— start of Extracted material —
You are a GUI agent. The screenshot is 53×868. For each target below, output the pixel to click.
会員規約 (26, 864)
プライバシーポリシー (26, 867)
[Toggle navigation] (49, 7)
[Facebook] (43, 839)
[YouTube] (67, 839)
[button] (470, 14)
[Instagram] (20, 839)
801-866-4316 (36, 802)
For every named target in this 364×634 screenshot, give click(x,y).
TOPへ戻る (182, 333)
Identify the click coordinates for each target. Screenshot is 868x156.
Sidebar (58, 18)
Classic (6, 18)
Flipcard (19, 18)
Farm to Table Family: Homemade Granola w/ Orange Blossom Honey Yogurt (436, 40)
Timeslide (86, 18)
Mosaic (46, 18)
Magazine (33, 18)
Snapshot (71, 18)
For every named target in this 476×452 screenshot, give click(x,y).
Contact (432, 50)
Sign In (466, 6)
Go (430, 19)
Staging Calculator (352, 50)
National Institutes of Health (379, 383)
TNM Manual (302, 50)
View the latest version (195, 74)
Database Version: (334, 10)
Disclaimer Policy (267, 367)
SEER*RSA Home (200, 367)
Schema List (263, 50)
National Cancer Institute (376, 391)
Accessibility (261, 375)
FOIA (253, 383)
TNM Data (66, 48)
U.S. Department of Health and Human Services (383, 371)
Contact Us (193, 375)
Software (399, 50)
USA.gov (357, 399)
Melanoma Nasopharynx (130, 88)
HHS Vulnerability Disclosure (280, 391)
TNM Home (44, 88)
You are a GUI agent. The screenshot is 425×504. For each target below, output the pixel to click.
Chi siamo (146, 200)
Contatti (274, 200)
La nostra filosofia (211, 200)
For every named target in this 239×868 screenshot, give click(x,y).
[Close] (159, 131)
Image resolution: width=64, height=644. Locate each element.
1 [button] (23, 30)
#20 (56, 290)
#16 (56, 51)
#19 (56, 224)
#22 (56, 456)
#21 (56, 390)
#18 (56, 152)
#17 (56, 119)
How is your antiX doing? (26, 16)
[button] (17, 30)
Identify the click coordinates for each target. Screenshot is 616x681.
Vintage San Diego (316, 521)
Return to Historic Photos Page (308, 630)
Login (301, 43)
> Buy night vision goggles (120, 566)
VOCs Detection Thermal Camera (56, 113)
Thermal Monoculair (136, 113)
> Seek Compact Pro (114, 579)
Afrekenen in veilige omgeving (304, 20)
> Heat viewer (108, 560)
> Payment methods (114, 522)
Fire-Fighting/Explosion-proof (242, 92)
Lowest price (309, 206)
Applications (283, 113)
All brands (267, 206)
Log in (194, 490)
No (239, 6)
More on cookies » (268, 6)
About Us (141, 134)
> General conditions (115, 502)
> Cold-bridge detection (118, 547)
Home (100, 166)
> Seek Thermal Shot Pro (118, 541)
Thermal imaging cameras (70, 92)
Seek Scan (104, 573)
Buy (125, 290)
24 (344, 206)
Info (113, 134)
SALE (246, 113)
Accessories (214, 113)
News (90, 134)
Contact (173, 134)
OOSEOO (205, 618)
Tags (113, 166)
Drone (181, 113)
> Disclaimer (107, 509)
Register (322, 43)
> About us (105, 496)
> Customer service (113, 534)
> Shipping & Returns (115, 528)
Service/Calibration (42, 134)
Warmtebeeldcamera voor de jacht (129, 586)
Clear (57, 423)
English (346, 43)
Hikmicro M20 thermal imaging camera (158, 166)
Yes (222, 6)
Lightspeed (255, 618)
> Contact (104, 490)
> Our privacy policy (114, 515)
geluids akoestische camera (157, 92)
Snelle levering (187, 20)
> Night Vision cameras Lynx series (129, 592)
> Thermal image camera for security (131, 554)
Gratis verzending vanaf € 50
— end of Extracted material —
• Work instructions
Edit the records above so that "Staging Calculator" becomes "Stage Calculator", and give them again in full with nothing else changed.

• Task answer
You are a GUI agent. The screenshot is 53×868. For each target below, output the pixel to click.
会員規約 (26, 864)
プライバシーポリシー (26, 867)
[Toggle navigation] (49, 7)
[Facebook] (43, 839)
[YouTube] (67, 839)
[button] (470, 14)
[Instagram] (20, 839)
801-866-4316 (36, 802)
For every named target in this 364×634 screenshot, give click(x,y).
TOPへ戻る (182, 333)
Identify the click coordinates for each target. Screenshot is 868x156.
Sidebar (58, 18)
Classic (6, 18)
Flipcard (19, 18)
Farm to Table Family: Homemade Granola w/ Orange Blossom Honey Yogurt (436, 40)
Timeslide (86, 18)
Mosaic (46, 18)
Magazine (33, 18)
Snapshot (71, 18)
For every named target in this 476×452 screenshot, give click(x,y).
Contact (432, 50)
Sign In (466, 6)
Go (430, 19)
Stage Calculator (352, 50)
National Institutes of Health (379, 383)
TNM Manual (302, 50)
View the latest version (195, 74)
Database Version: (334, 10)
Disclaimer Policy (267, 367)
SEER*RSA Home (200, 367)
Schema List (263, 50)
National Cancer Institute (376, 391)
Accessibility (261, 375)
FOIA (253, 383)
TNM Data (66, 48)
U.S. Department of Health and Human Services (383, 371)
Contact Us (193, 375)
Software (399, 50)
USA.gov (357, 399)
Melanoma Nasopharynx (130, 88)
HHS Vulnerability Disclosure (280, 391)
TNM Home (44, 88)
You are a GUI agent. The screenshot is 425×504. For each target below, output the pixel to click.
Chi siamo (146, 200)
Contatti (274, 200)
La nostra filosofia (211, 200)
For every named target in this 239×868 screenshot, give click(x,y).
[Close] (159, 131)
Image resolution: width=64, height=644. Locate each element.
1 [button] (23, 30)
#20 (56, 290)
#16 (56, 51)
#19 (56, 224)
#22 (56, 456)
#21 (56, 390)
#18 (56, 152)
#17 (56, 119)
How is your antiX doing? (26, 16)
[button] (17, 30)
Identify the click coordinates for each target. Screenshot is 616x681.
Vintage San Diego (316, 521)
Return to Historic Photos Page (308, 630)
Login (301, 43)
> Buy night vision goggles (120, 566)
VOCs Detection Thermal Camera (56, 113)
Thermal Monoculair (136, 113)
> Seek Compact Pro (114, 579)
Afrekenen in veilige omgeving (304, 20)
> Heat viewer (108, 560)
> Payment methods (114, 522)
Fire-Fighting/Explosion-proof (242, 92)
Lowest price (309, 206)
Applications (283, 113)
All brands (267, 206)
Log in (194, 490)
No (239, 6)
More on cookies » (268, 6)
About Us (141, 134)
> General conditions (115, 502)
> Cold-bridge detection (118, 547)
Home (100, 166)
> Seek Thermal Shot Pro (118, 541)
Thermal imaging cameras (70, 92)
Seek Scan (104, 573)
Buy (125, 290)
24 (344, 206)
Info (113, 134)
SALE (246, 113)
Accessories (214, 113)
News (90, 134)
Contact (173, 134)
OOSEOO (205, 618)
Tags (113, 166)
Drone (181, 113)
> Disclaimer (107, 509)
Register (322, 43)
> About us (105, 496)
> Customer service (113, 534)
> Shipping & Returns (115, 528)
Service/Calibration (42, 134)
Warmtebeeldcamera voor de jacht (129, 586)
Clear (57, 423)
English (346, 43)
Hikmicro M20 thermal imaging camera (158, 166)
Yes (222, 6)
Lightspeed (255, 618)
> Contact (104, 490)
> Our privacy policy (114, 515)
geluids akoestische camera (157, 92)
Snelle levering (187, 20)
> Night Vision cameras Lynx series (129, 592)
> Thermal image camera for security (131, 554)
Gratis verzending vanaf € 50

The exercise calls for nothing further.